Saved data entries:
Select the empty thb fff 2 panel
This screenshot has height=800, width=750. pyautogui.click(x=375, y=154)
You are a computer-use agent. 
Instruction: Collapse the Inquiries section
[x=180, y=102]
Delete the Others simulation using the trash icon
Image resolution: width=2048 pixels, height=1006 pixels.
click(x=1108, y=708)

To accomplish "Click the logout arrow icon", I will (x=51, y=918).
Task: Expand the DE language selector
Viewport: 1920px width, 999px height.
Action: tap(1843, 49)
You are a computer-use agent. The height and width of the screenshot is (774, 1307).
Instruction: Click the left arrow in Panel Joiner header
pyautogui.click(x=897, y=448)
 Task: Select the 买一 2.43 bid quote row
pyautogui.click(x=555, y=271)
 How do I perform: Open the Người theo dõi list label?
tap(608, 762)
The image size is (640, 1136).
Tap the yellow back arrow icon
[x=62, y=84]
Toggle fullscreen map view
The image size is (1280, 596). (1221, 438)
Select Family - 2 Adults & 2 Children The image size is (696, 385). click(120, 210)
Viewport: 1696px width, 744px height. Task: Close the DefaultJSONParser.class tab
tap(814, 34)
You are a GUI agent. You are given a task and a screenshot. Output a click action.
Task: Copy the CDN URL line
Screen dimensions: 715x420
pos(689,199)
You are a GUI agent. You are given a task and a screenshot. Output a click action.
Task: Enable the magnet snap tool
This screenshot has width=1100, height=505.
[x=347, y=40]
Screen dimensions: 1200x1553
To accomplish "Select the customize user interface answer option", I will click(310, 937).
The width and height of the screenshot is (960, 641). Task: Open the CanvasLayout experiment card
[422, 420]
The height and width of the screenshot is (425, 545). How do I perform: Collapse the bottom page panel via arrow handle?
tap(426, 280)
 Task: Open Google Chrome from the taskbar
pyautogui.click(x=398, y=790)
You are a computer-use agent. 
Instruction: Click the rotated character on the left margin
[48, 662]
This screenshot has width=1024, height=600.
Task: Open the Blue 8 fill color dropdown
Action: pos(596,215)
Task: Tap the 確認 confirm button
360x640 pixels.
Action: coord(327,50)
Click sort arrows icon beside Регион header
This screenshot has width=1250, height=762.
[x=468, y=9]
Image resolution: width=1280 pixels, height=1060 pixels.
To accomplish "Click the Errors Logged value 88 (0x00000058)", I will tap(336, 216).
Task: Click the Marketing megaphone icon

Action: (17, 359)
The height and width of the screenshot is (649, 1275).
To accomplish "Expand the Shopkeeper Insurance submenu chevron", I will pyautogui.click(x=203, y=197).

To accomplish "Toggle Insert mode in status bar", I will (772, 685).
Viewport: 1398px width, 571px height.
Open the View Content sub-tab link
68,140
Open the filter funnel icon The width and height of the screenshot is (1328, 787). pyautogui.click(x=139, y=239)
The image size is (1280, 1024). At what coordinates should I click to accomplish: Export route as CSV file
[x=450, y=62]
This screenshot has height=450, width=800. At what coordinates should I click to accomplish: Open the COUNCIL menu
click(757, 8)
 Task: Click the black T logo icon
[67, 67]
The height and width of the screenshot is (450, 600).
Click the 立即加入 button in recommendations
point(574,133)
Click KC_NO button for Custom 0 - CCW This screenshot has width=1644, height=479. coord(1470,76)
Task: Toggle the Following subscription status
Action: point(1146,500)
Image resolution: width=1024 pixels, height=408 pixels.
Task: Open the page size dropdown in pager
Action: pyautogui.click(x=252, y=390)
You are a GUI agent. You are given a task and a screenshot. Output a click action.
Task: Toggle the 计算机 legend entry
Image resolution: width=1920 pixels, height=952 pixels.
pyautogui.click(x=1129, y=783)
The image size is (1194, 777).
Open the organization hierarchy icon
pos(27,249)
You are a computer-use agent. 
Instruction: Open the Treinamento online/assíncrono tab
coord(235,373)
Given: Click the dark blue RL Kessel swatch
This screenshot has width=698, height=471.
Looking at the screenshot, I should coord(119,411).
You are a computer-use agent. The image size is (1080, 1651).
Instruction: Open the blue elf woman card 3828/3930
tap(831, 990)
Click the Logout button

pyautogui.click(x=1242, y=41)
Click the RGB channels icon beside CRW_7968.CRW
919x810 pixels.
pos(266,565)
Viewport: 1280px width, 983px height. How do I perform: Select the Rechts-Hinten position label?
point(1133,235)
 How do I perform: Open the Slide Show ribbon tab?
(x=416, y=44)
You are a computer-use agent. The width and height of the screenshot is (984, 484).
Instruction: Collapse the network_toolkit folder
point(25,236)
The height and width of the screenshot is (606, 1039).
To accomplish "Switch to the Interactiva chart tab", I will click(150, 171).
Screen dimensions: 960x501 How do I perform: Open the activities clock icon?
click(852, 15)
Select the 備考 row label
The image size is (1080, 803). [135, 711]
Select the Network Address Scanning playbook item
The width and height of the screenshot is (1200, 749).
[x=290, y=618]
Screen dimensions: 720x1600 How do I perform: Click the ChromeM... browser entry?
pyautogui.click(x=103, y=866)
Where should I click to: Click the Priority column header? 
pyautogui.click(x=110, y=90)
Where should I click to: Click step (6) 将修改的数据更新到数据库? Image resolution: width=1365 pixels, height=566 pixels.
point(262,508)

## INSTRUCTIONS TO FOLLOW
Each record above is to be reproduced word for word.

## RESULT
Select the empty thb fff 2 panel
This screenshot has height=800, width=750. pyautogui.click(x=375, y=154)
You are a computer-use agent. 
Instruction: Collapse the Inquiries section
[x=180, y=102]
Delete the Others simulation using the trash icon
Image resolution: width=2048 pixels, height=1006 pixels.
click(x=1108, y=708)

To accomplish "Click the logout arrow icon", I will (x=51, y=918).
Task: Expand the DE language selector
Viewport: 1920px width, 999px height.
Action: tap(1843, 49)
You are a computer-use agent. The height and width of the screenshot is (774, 1307).
Instruction: Click the left arrow in Panel Joiner header
pyautogui.click(x=897, y=448)
 Task: Select the 买一 2.43 bid quote row
pyautogui.click(x=555, y=271)
 How do I perform: Open the Người theo dõi list label?
tap(608, 762)
The image size is (640, 1136).
Tap the yellow back arrow icon
[x=62, y=84]
Toggle fullscreen map view
The image size is (1280, 596). (1221, 438)
Select Family - 2 Adults & 2 Children The image size is (696, 385). click(120, 210)
Viewport: 1696px width, 744px height. Task: Close the DefaultJSONParser.class tab
tap(814, 34)
You are a GUI agent. You are given a task and a screenshot. Output a click action.
Task: Copy the CDN URL line
Screen dimensions: 715x420
pos(689,199)
You are a GUI agent. You are given a task and a screenshot. Output a click action.
Task: Enable the magnet snap tool
This screenshot has width=1100, height=505.
[x=347, y=40]
Screen dimensions: 1200x1553
To accomplish "Select the customize user interface answer option", I will click(310, 937).
The width and height of the screenshot is (960, 641). Task: Open the CanvasLayout experiment card
[422, 420]
The height and width of the screenshot is (425, 545). How do I perform: Collapse the bottom page panel via arrow handle?
tap(426, 280)
 Task: Open Google Chrome from the taskbar
pyautogui.click(x=398, y=790)
You are a computer-use agent. 
Instruction: Click the rotated character on the left margin
[48, 662]
This screenshot has width=1024, height=600.
Task: Open the Blue 8 fill color dropdown
Action: pos(596,215)
Task: Tap the 確認 confirm button
360x640 pixels.
Action: coord(327,50)
Click sort arrows icon beside Регион header
This screenshot has width=1250, height=762.
[x=468, y=9]
Image resolution: width=1280 pixels, height=1060 pixels.
To accomplish "Click the Errors Logged value 88 (0x00000058)", I will tap(336, 216).
Task: Click the Marketing megaphone icon

Action: (17, 359)
The height and width of the screenshot is (649, 1275).
To accomplish "Expand the Shopkeeper Insurance submenu chevron", I will pyautogui.click(x=203, y=197).

To accomplish "Toggle Insert mode in status bar", I will (772, 685).
Viewport: 1398px width, 571px height.
Open the View Content sub-tab link
68,140
Open the filter funnel icon The width and height of the screenshot is (1328, 787). pyautogui.click(x=139, y=239)
The image size is (1280, 1024). At what coordinates should I click to accomplish: Export route as CSV file
[x=450, y=62]
This screenshot has height=450, width=800. At what coordinates should I click to accomplish: Open the COUNCIL menu
click(757, 8)
 Task: Click the black T logo icon
[67, 67]
The height and width of the screenshot is (450, 600).
Click the 立即加入 button in recommendations
point(574,133)
Click KC_NO button for Custom 0 - CCW This screenshot has width=1644, height=479. coord(1470,76)
Task: Toggle the Following subscription status
Action: point(1146,500)
Image resolution: width=1024 pixels, height=408 pixels.
Task: Open the page size dropdown in pager
Action: pyautogui.click(x=252, y=390)
You are a GUI agent. You are given a task and a screenshot. Output a click action.
Task: Toggle the 计算机 legend entry
Image resolution: width=1920 pixels, height=952 pixels.
pyautogui.click(x=1129, y=783)
The image size is (1194, 777).
Open the organization hierarchy icon
pos(27,249)
You are a computer-use agent. 
Instruction: Open the Treinamento online/assíncrono tab
coord(235,373)
Given: Click the dark blue RL Kessel swatch
This screenshot has width=698, height=471.
Looking at the screenshot, I should coord(119,411).
You are a computer-use agent. The image size is (1080, 1651).
Instruction: Open the blue elf woman card 3828/3930
tap(831, 990)
Click the Logout button

pyautogui.click(x=1242, y=41)
Click the RGB channels icon beside CRW_7968.CRW
919x810 pixels.
pos(266,565)
Viewport: 1280px width, 983px height. How do I perform: Select the Rechts-Hinten position label?
point(1133,235)
 How do I perform: Open the Slide Show ribbon tab?
(x=416, y=44)
You are a computer-use agent. The width and height of the screenshot is (984, 484).
Instruction: Collapse the network_toolkit folder
point(25,236)
The height and width of the screenshot is (606, 1039).
To accomplish "Switch to the Interactiva chart tab", I will click(150, 171).
Screen dimensions: 960x501 How do I perform: Open the activities clock icon?
click(852, 15)
Select the 備考 row label
The image size is (1080, 803). [135, 711]
Select the Network Address Scanning playbook item
The width and height of the screenshot is (1200, 749).
[x=290, y=618]
Screen dimensions: 720x1600 How do I perform: Click the ChromeM... browser entry?
pyautogui.click(x=103, y=866)
Where should I click to: Click the Priority column header? 
pyautogui.click(x=110, y=90)
Where should I click to: Click step (6) 将修改的数据更新到数据库? Image resolution: width=1365 pixels, height=566 pixels.
point(262,508)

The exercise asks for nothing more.